There is one catch if the fund uses the proportional basis: if the fund converts to be a segregated fund the reset of the CGT cost base is not available. This occurs where during the period 9 November 2016 until 30 June 2017 the fund ends up being totally in pension phase or where the investments are segregated between pension and accumulation phase. However, this could have been prevented if a small amount was retained in accumulation phase.
If your fund uses the segregated basis to calculate its exempt income two options are available. One option is to have the fund treated as a segregated fund for the whole year or have it treated as a segregated fund and then use the proportional basis some time after 9 November 2016. Unlike funds that use the proportional basis, the fund can reset the cost base at any time from the November 2016 start date to 30 June 2017 on those assets being transferred from pension phase to accumulation phase. As part of this transaction, the pensions will need to be commuted so that the amount of the commutation is equal to the value of the investments transferred. You may find this is a little more technical than if the proportional basis is used. However, it is possible that using the segregated basis can wipe out any capital gain on investments transferred from pension phase to accumulation phase.
Many SMSF fund trustees whose fund used the segregated basis in November 2016 have decided to reset the CGT cost base on 30 June 2017 for investments moving from pension to accumulation phase. This can maximise the tax advantages where the fund commences using the proportional basis as late as possible.

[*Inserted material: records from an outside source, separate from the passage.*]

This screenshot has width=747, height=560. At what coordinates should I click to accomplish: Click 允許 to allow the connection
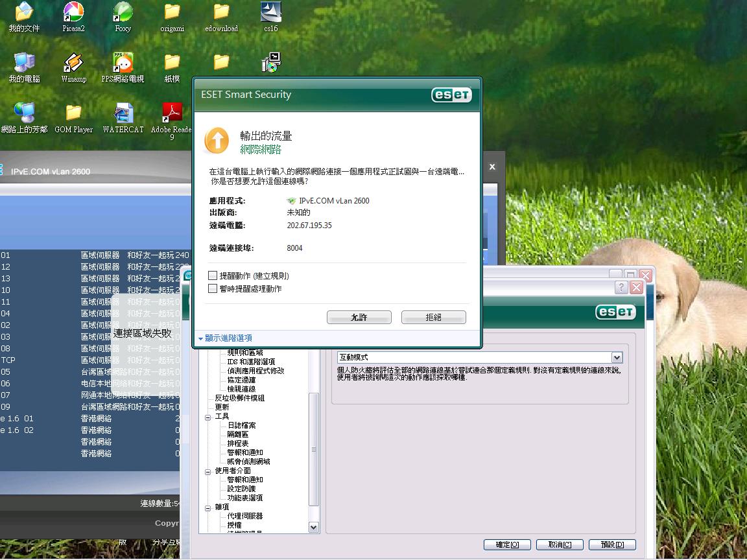click(x=359, y=317)
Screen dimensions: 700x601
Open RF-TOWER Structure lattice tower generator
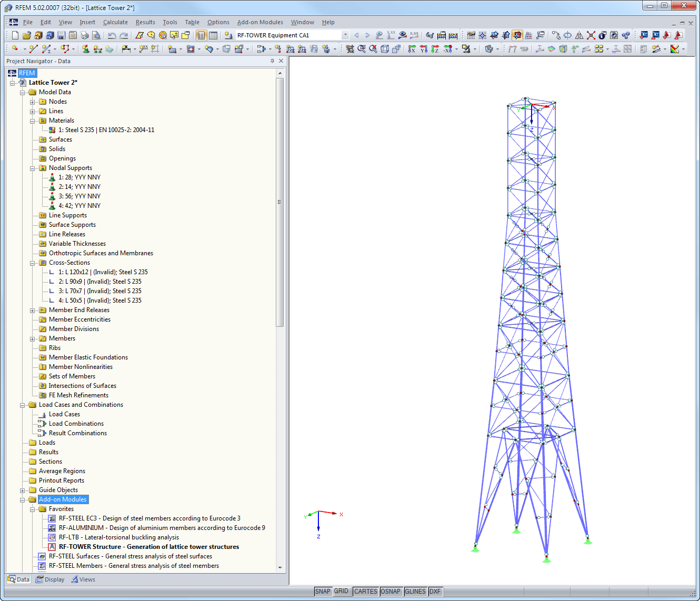pyautogui.click(x=149, y=546)
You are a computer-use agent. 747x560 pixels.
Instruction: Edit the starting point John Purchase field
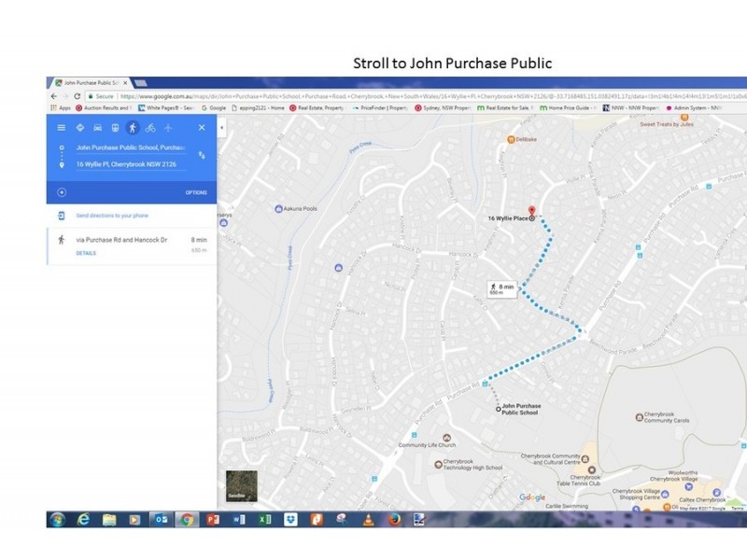[x=129, y=147]
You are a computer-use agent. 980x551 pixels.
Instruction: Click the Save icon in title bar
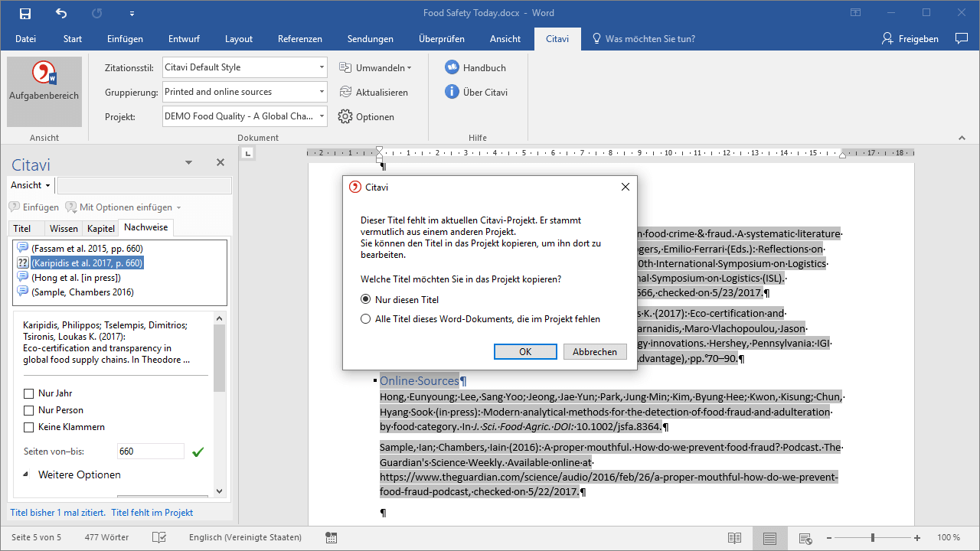(x=25, y=13)
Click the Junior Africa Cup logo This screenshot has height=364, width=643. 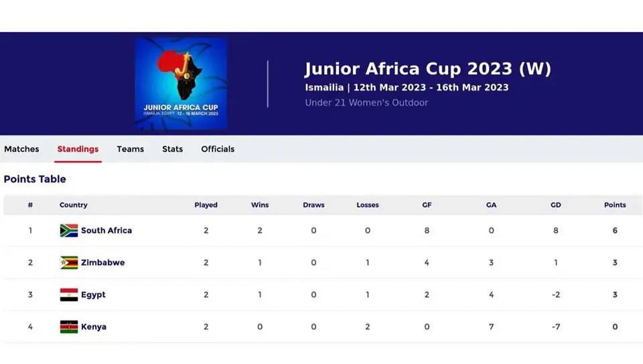[x=180, y=83]
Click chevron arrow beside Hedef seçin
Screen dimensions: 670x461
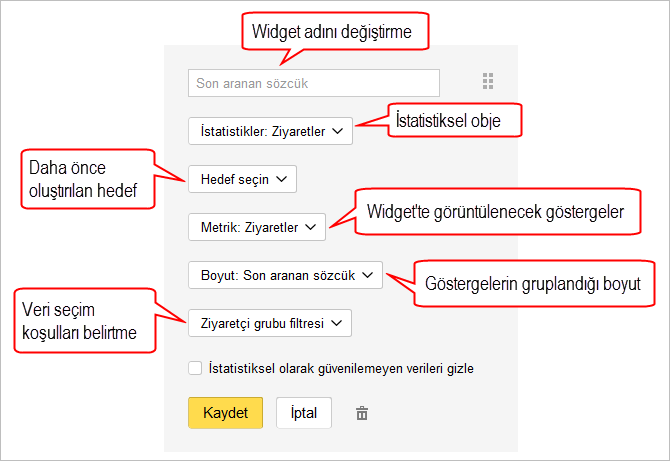point(282,179)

A less common technique with segregated funds is to reset the CGT cost base when the investment is at its highest market value during the November/June period or after the last income distribution for the investment has been made for the 2016/17 year. This can reduce the amount of tax the fund pays but it can be quite complex because it may involve many transfers of investments on different dates as well as commuting the relevant pension(s) every time an investment is transferred from pension phase to accumulation phase.
Things to consider for your fund when resetting the CGT cost base is the proportion of the fund that is in pension and accumulation phase for the 2016/17 financial year and what you expect the proportion to be when the relevant investments are sold in future. As a general rule if the tax exempt proportion of the fund is expected to be greater in future then you may find resetting the cost base may result in more tax payable than if you had not reset the cost base. However, if it is expected that the tax exempt proportion will be lower in future then resetting the cost base under the rules may result in a better tax outcome.
By resetting the cost base of eligible investments, the one third discount that applies to investments held for more than 12 months will recommence from the date of the reset. Don’t forget that fund investments that are bought or sold during the period 9 November 2016 until 30 June 2017 will not qualify for CGT cost base reset.
Any election to reset the CGT cost base must be made prior to the time the fund is required to lodge its tax and regulatory return for the 2016/17 financial year on 2 July 2018. Any election, once made, is irrevocable, is set in concrete and cannot be reversed. The ATO have clearly stated their position the election can’t be changed after the fund’s return has been lodged.
As you can see there are a number of options, some easy, some complex, which may apply in the circumstances of your fund. Obtaining advice will help to ensure resetting the cost base doesn’t end up as a pair of concrete boots for the fund and its members.